TASK INSTRUCTIONS: Write out the entries below exactly. End with the line that contains "[Facebook] (2396, 48)".
::: TASK INPUTS
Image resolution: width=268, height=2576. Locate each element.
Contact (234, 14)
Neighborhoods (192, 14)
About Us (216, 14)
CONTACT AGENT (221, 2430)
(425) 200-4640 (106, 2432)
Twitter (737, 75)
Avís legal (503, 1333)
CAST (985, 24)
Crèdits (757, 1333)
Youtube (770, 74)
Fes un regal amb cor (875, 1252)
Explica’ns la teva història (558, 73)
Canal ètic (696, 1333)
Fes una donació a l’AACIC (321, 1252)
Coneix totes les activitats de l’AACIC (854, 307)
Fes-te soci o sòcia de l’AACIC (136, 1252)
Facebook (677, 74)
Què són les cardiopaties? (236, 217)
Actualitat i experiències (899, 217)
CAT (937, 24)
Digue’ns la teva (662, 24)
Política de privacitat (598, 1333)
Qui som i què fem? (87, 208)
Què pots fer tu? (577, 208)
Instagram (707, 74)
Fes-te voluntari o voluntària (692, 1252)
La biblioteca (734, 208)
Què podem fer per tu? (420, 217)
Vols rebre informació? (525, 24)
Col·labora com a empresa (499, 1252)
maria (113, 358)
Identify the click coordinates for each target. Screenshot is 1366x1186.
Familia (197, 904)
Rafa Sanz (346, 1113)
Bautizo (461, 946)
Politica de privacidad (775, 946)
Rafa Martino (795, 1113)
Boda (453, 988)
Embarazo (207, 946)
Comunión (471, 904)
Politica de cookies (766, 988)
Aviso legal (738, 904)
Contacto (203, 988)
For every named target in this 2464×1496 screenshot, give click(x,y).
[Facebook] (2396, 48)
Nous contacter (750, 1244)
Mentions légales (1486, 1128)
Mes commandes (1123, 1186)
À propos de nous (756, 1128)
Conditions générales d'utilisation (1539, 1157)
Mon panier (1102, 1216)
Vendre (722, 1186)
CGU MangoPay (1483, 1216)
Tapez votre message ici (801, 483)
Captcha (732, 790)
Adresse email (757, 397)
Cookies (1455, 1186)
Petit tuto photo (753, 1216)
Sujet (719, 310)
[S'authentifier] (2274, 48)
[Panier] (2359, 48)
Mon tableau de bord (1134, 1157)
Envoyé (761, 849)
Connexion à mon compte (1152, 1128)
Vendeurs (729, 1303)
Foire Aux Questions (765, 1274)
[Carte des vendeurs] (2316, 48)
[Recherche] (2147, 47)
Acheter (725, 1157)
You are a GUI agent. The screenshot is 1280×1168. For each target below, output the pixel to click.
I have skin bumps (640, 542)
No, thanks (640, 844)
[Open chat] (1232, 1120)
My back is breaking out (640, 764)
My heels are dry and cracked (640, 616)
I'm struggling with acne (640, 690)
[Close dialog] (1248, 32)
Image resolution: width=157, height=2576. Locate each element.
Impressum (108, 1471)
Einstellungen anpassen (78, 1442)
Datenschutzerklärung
::::::
EXERCISE ANSWER:
Image resolution: width=268, height=2576. Locate each element.
Contact (234, 14)
Neighborhoods (192, 14)
About Us (216, 14)
CONTACT AGENT (221, 2430)
(425) 200-4640 (106, 2432)
Twitter (737, 75)
Avís legal (503, 1333)
CAST (985, 24)
Crèdits (757, 1333)
Youtube (770, 74)
Fes un regal amb cor (875, 1252)
Explica’ns la teva història (558, 73)
Canal ètic (696, 1333)
Fes una donació a l’AACIC (321, 1252)
Coneix totes les activitats de l’AACIC (854, 307)
Fes-te soci o sòcia de l’AACIC (136, 1252)
Facebook (677, 74)
Què són les cardiopaties? (236, 217)
Actualitat i experiències (899, 217)
CAT (937, 24)
Digue’ns la teva (662, 24)
Política de privacitat (598, 1333)
Qui som i què fem? (87, 208)
Què pots fer tu? (577, 208)
Instagram (707, 74)
Fes-te voluntari o voluntària (692, 1252)
La biblioteca (734, 208)
Què podem fer per tu? (420, 217)
Vols rebre informació? (525, 24)
Col·labora com a empresa (499, 1252)
maria (113, 358)
Identify the click coordinates for each target. Screenshot is 1366x1186.
Familia (197, 904)
Rafa Sanz (346, 1113)
Bautizo (461, 946)
Politica de privacidad (775, 946)
Rafa Martino (795, 1113)
Boda (453, 988)
Embarazo (207, 946)
Comunión (471, 904)
Politica de cookies (766, 988)
Aviso legal (738, 904)
Contacto (203, 988)
For every named target in this 2464×1496 screenshot, give click(x,y).
[Facebook] (2396, 48)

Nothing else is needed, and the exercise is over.